• [文書抜粋]:

--*--

2012年2月8日水曜日

現場で働く医師の「孤立無援の思想」

2012年2月1日付当ブログ「ネット時代の連帯を求めて孤立を恐れず」の中で高橋和己の「孤立無援の思想」に言及しました。しかし、内容は全く覚えていなかったのです。「連帯を求めて孤立を恐れず」と頭の中で思い出せば自然と「孤立無援の思想」が出てくるという風で中身のない表現でした。このため改めて読んでみようと思い、新書版をAmazonで購入して読み直しました。

20歳頃の読解力やその内容を受け止める心情は、30年以上が経過して当然のように変化しているはずですが、読み直してみて何故に若い頃の私の心に残ったのかが理解できませんでした。

「これも拒絶し、あれも拒絶し、そのあげくのはてに徒手空拳、孤立無援の自己自身が残るだけにせよ、私はその孤立無援の立場を固執する」という文で孤立無援の思想は締めくくられます。この言葉だけが心に残り、一人でも頑張るぞという意識として残っていたのだと思います。

しかし、読み返してみると、文学者である高橋和己は政治の取るべき立場と異なる立場にいるのだから文学者として政治と同じ土俵には立たないと政治的な人から見れば「逃避」とも取れる立場を宣言しているだけに読み取れます。

『「情勢論」こそ、政治的な思弁が永遠に抜け出すことができない運命なのである』と高橋和己は書きます。実際、人の命は何に対しても優先するという思弁は政治にはなく、国家の利益のためなら人の命をも奪うこともあるわけです。戦争に代表される受容できる人的被害(戦死)で得られる利益が大きいのであれば良しとするのが政治の論理です。一方、国家が受容できるとして死んだ大勢の中の一人であってもそこに思いを馳せるのが文学者の立場だと高橋和己は言います。だからこそ、高橋和己は文学者として政治から離れ孤立を選択するのだと「孤立無援の思想」で言っているように今の私の読解力・心情では読み取れます。勇ましい宣言のように思って30年以上頭に残っていたのはどうも間違っていたのかもしれません。

--*--

• [課題一覧]:
A. 上の文書抜粋で『「情勢論」こそ』から始まる段落を、主な内容を残して箇条書きに短くまとめてください。
B. 『孤立無援の思想』を読み直した上の文書抜粋を、最後の文の後から書き継いでください。

--*--

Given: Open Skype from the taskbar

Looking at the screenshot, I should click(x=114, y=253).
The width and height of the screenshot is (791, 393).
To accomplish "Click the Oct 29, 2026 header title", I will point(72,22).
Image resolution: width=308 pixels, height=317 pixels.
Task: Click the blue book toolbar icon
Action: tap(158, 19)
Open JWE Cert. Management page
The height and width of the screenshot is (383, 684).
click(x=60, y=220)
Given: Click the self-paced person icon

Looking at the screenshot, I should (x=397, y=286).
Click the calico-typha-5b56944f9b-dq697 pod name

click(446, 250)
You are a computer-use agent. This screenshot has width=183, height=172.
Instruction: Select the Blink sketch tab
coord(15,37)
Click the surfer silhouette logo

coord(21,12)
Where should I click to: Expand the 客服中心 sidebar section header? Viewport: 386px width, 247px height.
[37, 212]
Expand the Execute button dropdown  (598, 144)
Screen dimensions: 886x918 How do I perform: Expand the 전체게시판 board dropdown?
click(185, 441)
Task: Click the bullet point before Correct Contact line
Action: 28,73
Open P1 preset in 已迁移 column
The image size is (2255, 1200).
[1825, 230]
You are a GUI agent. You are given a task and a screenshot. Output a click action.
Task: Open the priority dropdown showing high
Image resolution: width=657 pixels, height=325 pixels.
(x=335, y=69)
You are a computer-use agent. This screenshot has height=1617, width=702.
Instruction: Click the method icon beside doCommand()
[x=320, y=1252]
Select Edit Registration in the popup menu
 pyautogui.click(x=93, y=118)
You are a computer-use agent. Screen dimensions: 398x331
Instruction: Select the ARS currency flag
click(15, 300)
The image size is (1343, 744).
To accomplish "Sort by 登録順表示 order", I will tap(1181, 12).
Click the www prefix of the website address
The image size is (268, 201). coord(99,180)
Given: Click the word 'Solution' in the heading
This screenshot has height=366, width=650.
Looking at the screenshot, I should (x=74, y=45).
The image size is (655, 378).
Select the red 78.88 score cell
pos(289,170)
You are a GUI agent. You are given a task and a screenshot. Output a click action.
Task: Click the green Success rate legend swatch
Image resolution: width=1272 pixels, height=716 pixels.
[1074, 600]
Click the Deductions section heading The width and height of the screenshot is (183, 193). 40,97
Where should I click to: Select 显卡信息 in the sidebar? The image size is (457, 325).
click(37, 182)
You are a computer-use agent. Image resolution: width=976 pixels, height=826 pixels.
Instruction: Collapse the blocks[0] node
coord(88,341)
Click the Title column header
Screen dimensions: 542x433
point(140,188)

--*--

• [解答一覧]:
A.
- 高橋和己は「情勢論」こそ政治的な思弁が永遠に抜け出せない運命だと書く。
- 政治には人の命を何より優先する思弁がなく、国家の利益のためなら人の命を奪うこともある。
- 戦争のように、受容できる人的被害で得られる利益が大きければ良しとするのが政治の論理である。
- 一方、国家が受容できるとした死者の中の一人にも思いを馳せるのが文学者の立場だと高橋和己は言う。
- だから高橋和己は文学者として政治から離れ、孤立を選ぶのだと、今の筆者には読み取れる。
- 勇ましい宣言と思って30年以上覚えていたのは、間違いだったのかもしれない。

B.
文学者は、大勢の中の1人の損失として死を捉えないと高橋和己は言います。一方、私たち医師はどうでしょうか。

ある比較研究を行い、Aという治療での死亡率が10%であり、Bという治療法で死亡率が5%であった場合、それが十分なサンプルサイズで統計的に有意であったとするとBという治療法は有効だというエビデンスがあるなどと表現されます。また、5%の死亡はアクセプタブルだと表現されることもあります。この発想は戦争における受容可能な人的損失という考え方とは異なるのでしょうか。

かつて米国の作家マイケル・クライトンは、ハーバードのインターン時代に心筋梗塞患者を受け持たされた時にどうせ心筋梗塞患者は助からないのだから牧師が診ればよいのだと言ったことがあります。この時代にEBMという考え方はありませんでしたが、もし、牧師が診る心筋梗塞のグループと医師が診る心筋梗塞のグループを比較したら、死亡率はマイケル・クライトンの言うように差はなかったかもしれません。すると、医師が診ると死亡率が低下するというエビデンスはないと表現されます。平たく言えば医師が診ることは無駄だということになります。

しかし、現実の心筋梗塞の診療の歴史はCCUの創出によって不整脈が克服され、冠動脈再開通療法によって数%の死亡率にまで治療は改善されました。ある時期の統計を乗り越える不断の努力をした医師の手によって心筋梗塞治療は確実に医師のものになりました。

今あるエビデンスもきっと未来永劫続くものではないはずです。まだ、改善されたとはいえ完全ではない心筋梗塞に対する治療に臨む時、受容可能な死亡率だと言った瞬間に進歩は止まります。「エビデンス」に基づけば無駄だと思われることでも1人1人に向き合うことで今ある「エビデンス」は乗り越えられるに違いありません。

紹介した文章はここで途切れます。